Thursday, June 11, 2015

July 2, 1967, El Camino Park, Palo Alto, CA: Mary Poppins Umbrella Festival and Be-In (Early Palo Alto)

Fans at the Mary Poppins Umbrella Festival and Be-In at El Camino Park in Palo Alto, on Sunday, July 2, 1967. The photo by Bill Howell is from the Stanford Daily of July 4 '67.
It is a classic trope of Grateful Dead historians to recall and describe their first Grateful Dead show. I can recall my first Grateful Dead show, a little bit, but if I had not spent many years trying to track it down, it might have been largely forgotten until now. Over the years, I confirmed bits and pieces of information about the show, but other facts were contradictory or uncertain. Indeed, my research was more archaeological than historical, taking a few known details and attempting to construct a complete picture.

My principal effort was focused on the date. However, thanks to the Internet--if only Classical Archeologists had access to some sort of Ancient Roman Internet, but I digress--I am happy to report that while I wasn't far off, many of my suppositions were actually incorrect. A premier Grateful Dead scholar found a detailed review of my first show, in the Stanford Daily campus newspaper, and now the facts are clear: on Sunday, July 2, 1967 at El Camino Park in Palo Alto, the Grateful Dead headlined the Mary Poppins Umbrella Festival and Be-In.

Some Historiography
I will deal with the history of the history of the Palo Alto Be-In in my appendix, in the interests of college professors who care about such things. However, a few key points are worth making at the beginning of this post. In 1972, I got an FM radio of my own, and my musical world expanded. I promptly listened to all my older sisters LPs, and I rapidly decided that the Grateful Dead were my favorite group. Within a few months, I recalled that I had already seen the Grateful Dead. I remembered that when I was 9 years old, my family had gone to El Camino Park, Palo Alto's oldest park (ca. 1914) and seen the Grateful Dead at a free Be-In. I distinctly recalled the park and the psychedelically painted drumset, along with hippie girls painting people's faces. This wasn't really a recovered memory, since it had only been five years earlier. I asked my older sister about it, and she recalled that the Dead had played "Good Morning Little Schoolgirl."

Whenever a performance date in Grateful Dead history is disputed, readers reflexively cite existing sources. In this case, however, every single citation has me as a source, without exception. The first Grateful Dead list that circulated were from the Paul Grushkin Book Of The DeadHeads, which was based on Dennis McNally's current list at the time (and itself based on the Janet Soto list). More informally, a list compiled by John Dwork circulated amongst various people. I had told both Dennis McNally and John Dwork about having seen the Grateful Dead in Palo Alto in 1967, and that is why early lists say "June 1967" without a date. I also made sure that the editors of Deadbase knew about it, and that is why "Good Morning Little Schoolgirl" appears in Deadbase setlists for the Palo Alto Be-In (dated "June-xx-1967").

--- DATASET CONTENT ---
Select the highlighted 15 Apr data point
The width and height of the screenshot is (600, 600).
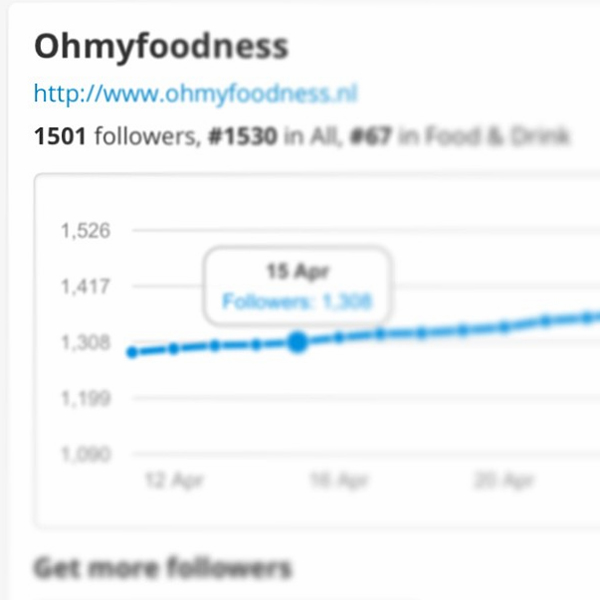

--- WHAT IS REQUIRED ---
Continue the blog post about the 1967 Palo Alto Be-In from its last sentence. The material has no connection to the blog post about the 1967 Palo Alto Be-In.

--- EXPECTED ANSWER ---
Once the Internet was fully operational, I made an extended effort to identify the exact date of the Palo Alto Be-In. Indeed, in a lot of ways, searching out dates such as this was one of the reasons I started this blog. In any case, for reasons I will detail below I came to the conclusion that the likely date of the Palo Alto Be-In was Saturday, June 24, 1967. Subsequently, this date has been accepted as definitive and circulated in various sources, such as Dead.net. I can say confidently that I was the source, not just because I was the only person interested, but because since I now know the date was wrong, I can say with certainty that no one independently confirmed my research.

The July 4 1967 Stanford Daily had a relatively detailed news article about the Sunday July 2 Be-In at Palo Alto's El Camino Park (text reproduced below)
The Stanford Daily, July 4, 1967
The Stanford Daily was the campus paper for Stanford University. Per its name, it appeared 5 days a week during the school year, and once a week the rest of the time. Stanford being Stanford, and all, they have digitized their archives and seem to have continually improved their search function. As a result, a professionally trained researcher was able to find a news article about the Grateful Dead's appearance in Palo Alto, repeated here in its entirety.

Free Sounds, Free Snacks, Free Sun Highlight Be-InSunday the Free University and The Experiment staged their Mary Poppins Umbrella Festival and Be-In at Palo Alto Park from 1 to 6 p.m. The action started promptly at 1:00 with four bands, the Anonymous Artists, the New Delhi River Band, the Solid State, and the Good Word supplying entertainment for the crowd. Gradually listeners grew from a few hundred to a few thousand. Beads, flowers, headbands, bells, painted faces, and multi-colored clothing were in abundance on Be-In participants. Smiles and happy laughter came from all directions during the easy-going afternoon. Free oranges and punch were provided by the Free University and The Experiment, while wandering participants also gladly surrendered their refreshments to those around them. One incident which marred the pleasant atmosphere of the Festival occurred when a policeman found a young man with an American flag draped casually over his shoulder. He was beckoned aside by the policeman who took the flag away and inspected it for possible stains or tears. However, the flag-bearer ran away at the first opportunity, leaving the officer with the flag.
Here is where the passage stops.